J’espère ne pas paraître trop indiscret, mais je n’arrive pas à m’imaginer comment une femme apparemment sans histoire comme elle a pu atterrir dans ce merdier.
— Je me suis fait arrêter au moment de monter dans le sas pour Uthopica.
Sans blague !
— Tu as été aux portes d’Uthopica ? m’exclamé-je, de plus en plus intéressé. Ce n’est donc pas un mythe ?
— Un mythe ? Oh non ! J’ai vu les trois colonnes par transparence dans le fond de la cabine, comme cela se raconte dans les milieux secrets.
Alors, tout est bien réel. J’avoue avoir douté du temps où je vivais encore dans l’Ancien Monde, mais depuis que je suis là, j’ai besoin d’y croire. Parce que sans espoir, je ne pourrais plus survivre ici.

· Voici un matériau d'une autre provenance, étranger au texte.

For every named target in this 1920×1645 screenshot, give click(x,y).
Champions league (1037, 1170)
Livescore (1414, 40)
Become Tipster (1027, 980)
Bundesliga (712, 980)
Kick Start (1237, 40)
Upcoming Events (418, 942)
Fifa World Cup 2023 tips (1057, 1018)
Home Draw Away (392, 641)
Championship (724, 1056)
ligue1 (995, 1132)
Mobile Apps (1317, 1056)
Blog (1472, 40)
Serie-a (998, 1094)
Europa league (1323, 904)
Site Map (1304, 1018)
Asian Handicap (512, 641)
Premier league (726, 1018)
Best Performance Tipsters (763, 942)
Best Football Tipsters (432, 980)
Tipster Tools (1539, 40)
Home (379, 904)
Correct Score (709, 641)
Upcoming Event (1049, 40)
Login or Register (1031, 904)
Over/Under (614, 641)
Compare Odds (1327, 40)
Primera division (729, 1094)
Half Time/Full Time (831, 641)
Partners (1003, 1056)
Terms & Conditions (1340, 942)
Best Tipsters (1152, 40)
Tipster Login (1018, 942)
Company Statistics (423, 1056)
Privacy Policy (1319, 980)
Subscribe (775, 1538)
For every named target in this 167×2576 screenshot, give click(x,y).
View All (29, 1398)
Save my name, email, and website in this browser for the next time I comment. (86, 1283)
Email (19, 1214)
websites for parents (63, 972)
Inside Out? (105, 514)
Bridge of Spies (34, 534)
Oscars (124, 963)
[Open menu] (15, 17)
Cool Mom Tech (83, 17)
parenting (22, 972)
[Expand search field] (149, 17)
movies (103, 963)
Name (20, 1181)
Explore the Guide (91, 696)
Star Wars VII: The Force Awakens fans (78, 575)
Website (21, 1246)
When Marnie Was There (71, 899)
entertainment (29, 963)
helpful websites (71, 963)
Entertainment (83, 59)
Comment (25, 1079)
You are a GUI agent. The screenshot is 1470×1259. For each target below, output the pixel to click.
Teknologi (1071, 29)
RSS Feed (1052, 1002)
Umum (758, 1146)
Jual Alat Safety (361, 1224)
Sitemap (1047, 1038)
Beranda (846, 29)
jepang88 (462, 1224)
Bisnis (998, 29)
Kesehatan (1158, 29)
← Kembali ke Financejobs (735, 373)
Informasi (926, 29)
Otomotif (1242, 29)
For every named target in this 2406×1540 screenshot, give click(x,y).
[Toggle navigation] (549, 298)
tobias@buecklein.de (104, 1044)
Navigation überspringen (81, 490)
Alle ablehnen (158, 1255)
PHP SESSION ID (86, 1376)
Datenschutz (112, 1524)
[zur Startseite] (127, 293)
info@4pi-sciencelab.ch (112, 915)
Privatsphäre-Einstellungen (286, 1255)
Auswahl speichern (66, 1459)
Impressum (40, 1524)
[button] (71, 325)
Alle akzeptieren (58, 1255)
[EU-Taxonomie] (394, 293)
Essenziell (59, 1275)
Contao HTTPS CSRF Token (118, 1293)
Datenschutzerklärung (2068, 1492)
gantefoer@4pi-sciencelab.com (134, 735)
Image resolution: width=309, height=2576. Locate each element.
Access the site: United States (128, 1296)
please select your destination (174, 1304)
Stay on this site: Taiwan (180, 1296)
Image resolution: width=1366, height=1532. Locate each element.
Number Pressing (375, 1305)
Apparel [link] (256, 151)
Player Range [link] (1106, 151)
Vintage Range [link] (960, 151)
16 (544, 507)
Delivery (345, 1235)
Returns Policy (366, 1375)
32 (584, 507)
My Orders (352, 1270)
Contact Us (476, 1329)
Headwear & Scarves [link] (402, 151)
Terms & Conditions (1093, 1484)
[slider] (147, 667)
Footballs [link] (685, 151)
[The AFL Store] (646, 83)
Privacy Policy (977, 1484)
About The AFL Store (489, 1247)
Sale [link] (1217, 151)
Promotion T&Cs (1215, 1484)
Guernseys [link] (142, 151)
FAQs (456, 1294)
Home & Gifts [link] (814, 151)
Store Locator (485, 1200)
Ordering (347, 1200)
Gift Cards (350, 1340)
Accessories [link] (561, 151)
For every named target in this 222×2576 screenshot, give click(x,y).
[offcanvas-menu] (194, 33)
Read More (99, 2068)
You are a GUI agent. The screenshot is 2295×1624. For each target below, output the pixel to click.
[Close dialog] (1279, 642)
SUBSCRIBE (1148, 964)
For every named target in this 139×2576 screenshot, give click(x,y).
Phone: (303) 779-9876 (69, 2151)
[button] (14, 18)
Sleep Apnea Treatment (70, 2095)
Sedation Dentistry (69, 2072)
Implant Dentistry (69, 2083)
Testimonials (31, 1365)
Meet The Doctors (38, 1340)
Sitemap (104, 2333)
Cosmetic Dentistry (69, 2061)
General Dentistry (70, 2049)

— Et… Que s’est-il passé ?
— On y était presque. Mon mari et mes enfants étaient déjà installés. J’étais sur le point de grimper à mon tour quand les gardes sont arrivés. Je devais agir pour éviter de tous nous faire arrêter. Déterminée, je me suis jetée sur eux. Aussitôt, les portes du sas se sont refermées et ils ont lancé la téléportation.
Mon Dieu ! Mais quelle horreur ! Elle les a vus prendre la route de la liberté, sans elle…
— Tu t’es sacrifiée ? ne puis-je retenir.
Elle se replie dans sa souffrance. Hausse les épaules. À croire que le poids du monde pèse sur elle. Dire qu’elle leur a tout donné et qu’elle se sent encore fautive d’avoir passé une nuit avec moi ! Cette femme est une sainte ! Je crains ce sentiment qui naît en mon sein à son contact. Moi qui ne me suis jamais posé, plus par choix que par manque d’opportunité. Seulement, elle me touche, me trouble, me subjugue.
— C’est mon instinct qui a œuvré, se confie-t-elle, comme harassée par une force invisible, je n’ai pas réfléchi aux conséquences sur le moment.
— Tu regrettes ?
— Surement pas ! se défend-elle, expressive. S’ils s’étaient fait pincer, mon mari serait peut-être avec moi dans cette galère, mais nos enfants, eux, auraient été enrôlés dans l’armée du Nouveau Monde. Et ça, ce serait le pire des scénarios pour moi ! Je préfère et de loin de moisir ici, surtout si c’est pour leur rédemption. Alors non, affirme-t-elle avec un aplomb déstabilisant, je ne regrette rien.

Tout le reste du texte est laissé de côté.